◆ REQUIRED ACTION: Check each line of the material for the string "завода", and copy the lines that have it.

◆ DATA FOR THE TASK:
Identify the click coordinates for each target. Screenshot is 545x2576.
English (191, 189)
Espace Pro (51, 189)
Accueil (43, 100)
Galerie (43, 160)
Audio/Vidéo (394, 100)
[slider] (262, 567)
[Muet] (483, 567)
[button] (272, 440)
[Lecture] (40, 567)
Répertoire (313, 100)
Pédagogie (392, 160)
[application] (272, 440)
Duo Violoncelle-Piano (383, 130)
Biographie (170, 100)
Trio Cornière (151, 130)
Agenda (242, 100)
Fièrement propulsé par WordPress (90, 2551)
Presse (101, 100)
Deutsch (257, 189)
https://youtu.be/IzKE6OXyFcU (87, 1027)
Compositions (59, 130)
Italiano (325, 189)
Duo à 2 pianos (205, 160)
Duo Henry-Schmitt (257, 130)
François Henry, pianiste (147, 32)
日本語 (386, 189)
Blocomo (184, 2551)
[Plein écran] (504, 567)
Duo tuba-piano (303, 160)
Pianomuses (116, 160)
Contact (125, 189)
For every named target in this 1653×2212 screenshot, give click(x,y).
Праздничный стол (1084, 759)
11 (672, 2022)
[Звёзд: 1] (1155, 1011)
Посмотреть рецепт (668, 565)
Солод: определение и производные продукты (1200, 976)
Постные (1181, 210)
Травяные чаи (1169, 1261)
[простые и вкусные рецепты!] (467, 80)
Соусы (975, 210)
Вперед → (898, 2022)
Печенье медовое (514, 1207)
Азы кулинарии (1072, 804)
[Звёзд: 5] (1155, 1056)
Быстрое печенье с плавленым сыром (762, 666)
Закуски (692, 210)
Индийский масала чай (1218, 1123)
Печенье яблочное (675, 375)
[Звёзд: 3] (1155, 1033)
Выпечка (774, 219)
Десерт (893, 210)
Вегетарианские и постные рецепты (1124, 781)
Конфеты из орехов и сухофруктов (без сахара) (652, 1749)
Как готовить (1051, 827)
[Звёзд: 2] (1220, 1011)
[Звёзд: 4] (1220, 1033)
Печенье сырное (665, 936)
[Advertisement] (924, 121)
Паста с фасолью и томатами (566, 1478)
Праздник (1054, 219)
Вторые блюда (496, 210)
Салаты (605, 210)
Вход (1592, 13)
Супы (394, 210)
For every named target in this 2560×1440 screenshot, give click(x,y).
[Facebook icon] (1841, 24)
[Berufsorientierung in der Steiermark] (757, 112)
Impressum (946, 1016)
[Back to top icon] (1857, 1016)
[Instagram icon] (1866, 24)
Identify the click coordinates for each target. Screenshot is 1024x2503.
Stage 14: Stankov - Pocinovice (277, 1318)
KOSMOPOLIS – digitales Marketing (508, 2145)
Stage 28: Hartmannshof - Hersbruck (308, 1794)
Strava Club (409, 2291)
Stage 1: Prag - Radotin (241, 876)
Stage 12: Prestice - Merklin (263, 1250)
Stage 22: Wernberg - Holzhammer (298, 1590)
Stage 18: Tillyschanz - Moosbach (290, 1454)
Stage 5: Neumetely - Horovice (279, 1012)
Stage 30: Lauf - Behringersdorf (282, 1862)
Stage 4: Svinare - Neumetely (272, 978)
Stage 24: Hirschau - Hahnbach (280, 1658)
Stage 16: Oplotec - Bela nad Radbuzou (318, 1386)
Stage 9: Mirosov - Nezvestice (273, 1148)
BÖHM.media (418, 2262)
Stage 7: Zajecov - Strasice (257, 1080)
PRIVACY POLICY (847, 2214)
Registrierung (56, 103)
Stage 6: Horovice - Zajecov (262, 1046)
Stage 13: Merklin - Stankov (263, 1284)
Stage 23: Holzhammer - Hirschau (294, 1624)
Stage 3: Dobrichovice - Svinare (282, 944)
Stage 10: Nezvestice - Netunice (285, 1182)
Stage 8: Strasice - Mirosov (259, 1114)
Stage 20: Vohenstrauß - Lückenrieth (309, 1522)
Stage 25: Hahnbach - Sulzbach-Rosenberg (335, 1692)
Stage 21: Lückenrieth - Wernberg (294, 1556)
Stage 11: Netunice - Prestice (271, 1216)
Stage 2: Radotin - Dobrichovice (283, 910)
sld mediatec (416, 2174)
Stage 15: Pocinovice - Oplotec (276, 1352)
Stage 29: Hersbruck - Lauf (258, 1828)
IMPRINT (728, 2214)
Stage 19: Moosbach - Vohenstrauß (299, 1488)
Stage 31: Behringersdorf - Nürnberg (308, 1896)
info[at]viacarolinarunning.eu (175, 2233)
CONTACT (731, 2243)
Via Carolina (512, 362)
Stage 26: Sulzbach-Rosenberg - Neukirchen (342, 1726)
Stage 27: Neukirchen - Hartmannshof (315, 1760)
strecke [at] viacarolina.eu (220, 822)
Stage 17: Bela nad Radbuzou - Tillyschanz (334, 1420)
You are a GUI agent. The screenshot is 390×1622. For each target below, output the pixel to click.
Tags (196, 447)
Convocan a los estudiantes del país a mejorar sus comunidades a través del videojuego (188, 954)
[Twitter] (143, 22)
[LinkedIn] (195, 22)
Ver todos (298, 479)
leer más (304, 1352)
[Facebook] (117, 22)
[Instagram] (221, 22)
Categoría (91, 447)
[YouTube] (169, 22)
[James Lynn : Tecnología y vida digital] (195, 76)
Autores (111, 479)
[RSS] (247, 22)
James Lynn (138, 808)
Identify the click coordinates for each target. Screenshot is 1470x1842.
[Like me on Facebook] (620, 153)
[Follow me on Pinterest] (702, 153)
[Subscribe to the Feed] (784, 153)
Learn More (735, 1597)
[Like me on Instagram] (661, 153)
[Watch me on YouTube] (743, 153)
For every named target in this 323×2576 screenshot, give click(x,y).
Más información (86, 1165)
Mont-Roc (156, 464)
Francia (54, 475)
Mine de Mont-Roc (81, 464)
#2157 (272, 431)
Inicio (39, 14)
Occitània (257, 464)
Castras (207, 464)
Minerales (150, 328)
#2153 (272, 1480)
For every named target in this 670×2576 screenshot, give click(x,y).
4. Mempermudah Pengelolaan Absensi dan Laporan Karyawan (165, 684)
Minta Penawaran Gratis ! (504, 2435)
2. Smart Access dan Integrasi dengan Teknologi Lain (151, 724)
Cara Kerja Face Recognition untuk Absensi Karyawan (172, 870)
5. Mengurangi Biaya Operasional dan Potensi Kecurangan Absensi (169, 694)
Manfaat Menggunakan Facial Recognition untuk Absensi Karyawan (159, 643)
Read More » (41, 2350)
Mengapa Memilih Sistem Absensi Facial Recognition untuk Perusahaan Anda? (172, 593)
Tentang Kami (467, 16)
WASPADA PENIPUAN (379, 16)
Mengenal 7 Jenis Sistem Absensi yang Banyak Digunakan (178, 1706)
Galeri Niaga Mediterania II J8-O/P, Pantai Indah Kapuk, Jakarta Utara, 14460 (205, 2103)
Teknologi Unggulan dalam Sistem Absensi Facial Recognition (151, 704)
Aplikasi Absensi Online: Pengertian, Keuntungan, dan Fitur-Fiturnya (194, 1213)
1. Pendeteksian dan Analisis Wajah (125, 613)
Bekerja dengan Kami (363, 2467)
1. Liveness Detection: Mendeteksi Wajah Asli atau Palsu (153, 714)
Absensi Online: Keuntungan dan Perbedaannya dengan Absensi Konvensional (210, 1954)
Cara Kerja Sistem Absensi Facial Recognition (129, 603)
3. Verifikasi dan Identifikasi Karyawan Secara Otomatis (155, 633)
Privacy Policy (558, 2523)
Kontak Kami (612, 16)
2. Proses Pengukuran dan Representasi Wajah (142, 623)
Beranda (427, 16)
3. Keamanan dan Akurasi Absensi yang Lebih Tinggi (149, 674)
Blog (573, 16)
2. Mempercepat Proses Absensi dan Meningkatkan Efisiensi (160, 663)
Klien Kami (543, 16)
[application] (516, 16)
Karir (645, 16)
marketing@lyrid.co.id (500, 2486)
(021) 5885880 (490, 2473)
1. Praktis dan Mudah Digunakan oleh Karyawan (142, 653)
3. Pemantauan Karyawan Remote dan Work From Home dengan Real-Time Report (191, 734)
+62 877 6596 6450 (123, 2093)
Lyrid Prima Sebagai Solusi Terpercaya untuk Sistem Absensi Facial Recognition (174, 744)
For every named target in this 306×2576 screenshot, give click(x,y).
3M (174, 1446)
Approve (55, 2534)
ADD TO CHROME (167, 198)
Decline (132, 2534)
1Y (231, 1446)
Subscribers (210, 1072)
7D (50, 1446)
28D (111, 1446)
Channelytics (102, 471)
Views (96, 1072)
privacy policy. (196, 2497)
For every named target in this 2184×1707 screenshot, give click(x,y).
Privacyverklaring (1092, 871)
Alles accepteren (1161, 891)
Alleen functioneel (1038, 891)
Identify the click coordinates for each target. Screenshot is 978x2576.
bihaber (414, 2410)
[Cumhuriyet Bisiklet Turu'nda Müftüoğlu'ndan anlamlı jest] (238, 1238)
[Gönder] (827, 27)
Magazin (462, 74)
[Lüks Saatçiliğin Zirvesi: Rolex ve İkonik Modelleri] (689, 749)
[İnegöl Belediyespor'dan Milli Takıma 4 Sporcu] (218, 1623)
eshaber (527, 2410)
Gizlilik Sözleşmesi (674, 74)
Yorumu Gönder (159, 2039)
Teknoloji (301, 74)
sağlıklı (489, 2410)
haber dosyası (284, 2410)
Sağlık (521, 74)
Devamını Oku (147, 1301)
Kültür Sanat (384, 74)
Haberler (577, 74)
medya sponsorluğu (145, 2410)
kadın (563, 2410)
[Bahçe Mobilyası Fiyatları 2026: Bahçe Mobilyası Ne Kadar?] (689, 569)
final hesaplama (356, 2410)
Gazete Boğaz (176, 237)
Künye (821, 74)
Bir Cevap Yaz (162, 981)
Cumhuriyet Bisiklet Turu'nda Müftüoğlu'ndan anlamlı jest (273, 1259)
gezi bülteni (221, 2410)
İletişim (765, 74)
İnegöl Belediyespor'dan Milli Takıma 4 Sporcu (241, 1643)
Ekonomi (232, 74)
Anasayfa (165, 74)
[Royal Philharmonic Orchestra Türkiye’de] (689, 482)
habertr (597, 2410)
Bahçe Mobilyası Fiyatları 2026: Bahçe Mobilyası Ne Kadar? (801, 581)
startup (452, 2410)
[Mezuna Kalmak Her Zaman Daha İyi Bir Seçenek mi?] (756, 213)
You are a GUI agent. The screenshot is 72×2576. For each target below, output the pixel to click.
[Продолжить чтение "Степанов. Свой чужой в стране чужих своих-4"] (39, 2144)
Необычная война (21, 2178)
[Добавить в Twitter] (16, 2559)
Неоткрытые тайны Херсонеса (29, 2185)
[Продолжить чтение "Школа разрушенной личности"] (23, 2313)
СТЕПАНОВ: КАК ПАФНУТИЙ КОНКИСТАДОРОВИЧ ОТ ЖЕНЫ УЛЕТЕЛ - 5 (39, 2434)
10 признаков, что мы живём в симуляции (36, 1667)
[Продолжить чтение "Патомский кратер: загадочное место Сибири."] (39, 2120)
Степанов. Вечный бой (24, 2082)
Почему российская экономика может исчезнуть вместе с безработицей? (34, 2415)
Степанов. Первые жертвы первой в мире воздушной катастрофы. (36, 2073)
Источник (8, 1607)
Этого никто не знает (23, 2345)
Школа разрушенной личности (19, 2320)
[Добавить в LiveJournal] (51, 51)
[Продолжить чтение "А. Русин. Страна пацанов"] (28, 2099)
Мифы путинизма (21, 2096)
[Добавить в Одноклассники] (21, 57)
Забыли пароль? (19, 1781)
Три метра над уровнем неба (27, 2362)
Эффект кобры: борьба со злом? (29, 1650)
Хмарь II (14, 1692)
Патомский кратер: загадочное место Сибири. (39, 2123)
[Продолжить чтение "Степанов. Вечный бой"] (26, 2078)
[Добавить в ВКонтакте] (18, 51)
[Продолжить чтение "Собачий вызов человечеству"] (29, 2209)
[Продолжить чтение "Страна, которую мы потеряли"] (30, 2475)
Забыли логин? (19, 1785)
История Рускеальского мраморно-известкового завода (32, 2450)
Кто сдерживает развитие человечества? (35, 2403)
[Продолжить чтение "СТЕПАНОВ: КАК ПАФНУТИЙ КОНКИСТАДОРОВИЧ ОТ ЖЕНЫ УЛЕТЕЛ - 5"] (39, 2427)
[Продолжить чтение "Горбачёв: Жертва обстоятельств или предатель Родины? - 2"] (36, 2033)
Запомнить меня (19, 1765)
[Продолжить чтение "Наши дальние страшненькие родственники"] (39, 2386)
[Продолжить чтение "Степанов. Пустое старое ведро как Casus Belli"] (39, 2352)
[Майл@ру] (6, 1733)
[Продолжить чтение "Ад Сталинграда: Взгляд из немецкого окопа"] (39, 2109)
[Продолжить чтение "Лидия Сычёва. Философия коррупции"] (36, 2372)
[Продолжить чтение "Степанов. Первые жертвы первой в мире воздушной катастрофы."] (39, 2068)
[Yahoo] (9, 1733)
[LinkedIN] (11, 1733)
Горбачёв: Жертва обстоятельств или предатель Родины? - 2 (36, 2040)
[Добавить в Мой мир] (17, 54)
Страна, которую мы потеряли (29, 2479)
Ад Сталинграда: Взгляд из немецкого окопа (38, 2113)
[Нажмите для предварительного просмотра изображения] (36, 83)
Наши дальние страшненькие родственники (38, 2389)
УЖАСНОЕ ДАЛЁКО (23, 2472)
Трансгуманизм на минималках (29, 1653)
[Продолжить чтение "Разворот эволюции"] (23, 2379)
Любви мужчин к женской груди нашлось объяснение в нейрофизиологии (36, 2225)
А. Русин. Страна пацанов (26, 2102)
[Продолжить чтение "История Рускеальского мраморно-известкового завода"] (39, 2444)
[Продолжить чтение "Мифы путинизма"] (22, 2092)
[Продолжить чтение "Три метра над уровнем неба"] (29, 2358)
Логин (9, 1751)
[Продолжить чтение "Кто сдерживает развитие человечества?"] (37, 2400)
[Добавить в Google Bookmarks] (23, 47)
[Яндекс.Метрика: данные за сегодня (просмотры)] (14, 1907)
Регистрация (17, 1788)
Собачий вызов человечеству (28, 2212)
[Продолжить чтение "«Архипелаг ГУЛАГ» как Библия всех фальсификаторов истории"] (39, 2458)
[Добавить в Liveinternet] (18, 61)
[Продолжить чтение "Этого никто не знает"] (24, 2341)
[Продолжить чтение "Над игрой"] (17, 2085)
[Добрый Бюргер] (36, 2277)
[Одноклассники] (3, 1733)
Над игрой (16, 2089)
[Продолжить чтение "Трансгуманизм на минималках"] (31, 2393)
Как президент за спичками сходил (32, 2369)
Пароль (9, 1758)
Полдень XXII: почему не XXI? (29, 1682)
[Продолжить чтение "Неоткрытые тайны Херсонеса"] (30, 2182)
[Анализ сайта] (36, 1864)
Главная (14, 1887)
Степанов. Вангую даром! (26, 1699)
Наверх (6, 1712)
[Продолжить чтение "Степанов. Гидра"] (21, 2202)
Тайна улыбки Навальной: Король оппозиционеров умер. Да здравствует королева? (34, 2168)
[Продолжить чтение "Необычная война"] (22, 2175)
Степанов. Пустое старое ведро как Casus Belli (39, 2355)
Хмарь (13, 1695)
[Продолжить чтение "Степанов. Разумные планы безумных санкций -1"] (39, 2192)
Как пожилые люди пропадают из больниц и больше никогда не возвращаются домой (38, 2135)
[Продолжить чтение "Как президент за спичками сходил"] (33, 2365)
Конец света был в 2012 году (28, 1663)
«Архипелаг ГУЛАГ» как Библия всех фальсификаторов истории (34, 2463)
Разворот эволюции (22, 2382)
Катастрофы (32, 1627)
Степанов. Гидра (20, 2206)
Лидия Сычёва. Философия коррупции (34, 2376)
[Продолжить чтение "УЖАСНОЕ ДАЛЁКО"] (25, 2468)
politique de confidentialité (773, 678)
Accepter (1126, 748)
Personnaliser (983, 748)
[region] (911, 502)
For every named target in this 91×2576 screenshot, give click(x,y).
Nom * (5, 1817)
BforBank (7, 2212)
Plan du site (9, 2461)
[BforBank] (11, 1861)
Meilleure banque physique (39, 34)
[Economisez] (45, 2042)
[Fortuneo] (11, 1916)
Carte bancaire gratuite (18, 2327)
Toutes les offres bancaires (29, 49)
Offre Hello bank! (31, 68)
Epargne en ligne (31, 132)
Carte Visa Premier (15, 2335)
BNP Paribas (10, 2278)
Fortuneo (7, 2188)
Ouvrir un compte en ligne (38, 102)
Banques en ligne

◆ REPLY:
История Рускеальского мраморно-известкового завода (32, 2450)
[Продолжить чтение "История Рускеальского мраморно-известкового завода"] (39, 2444)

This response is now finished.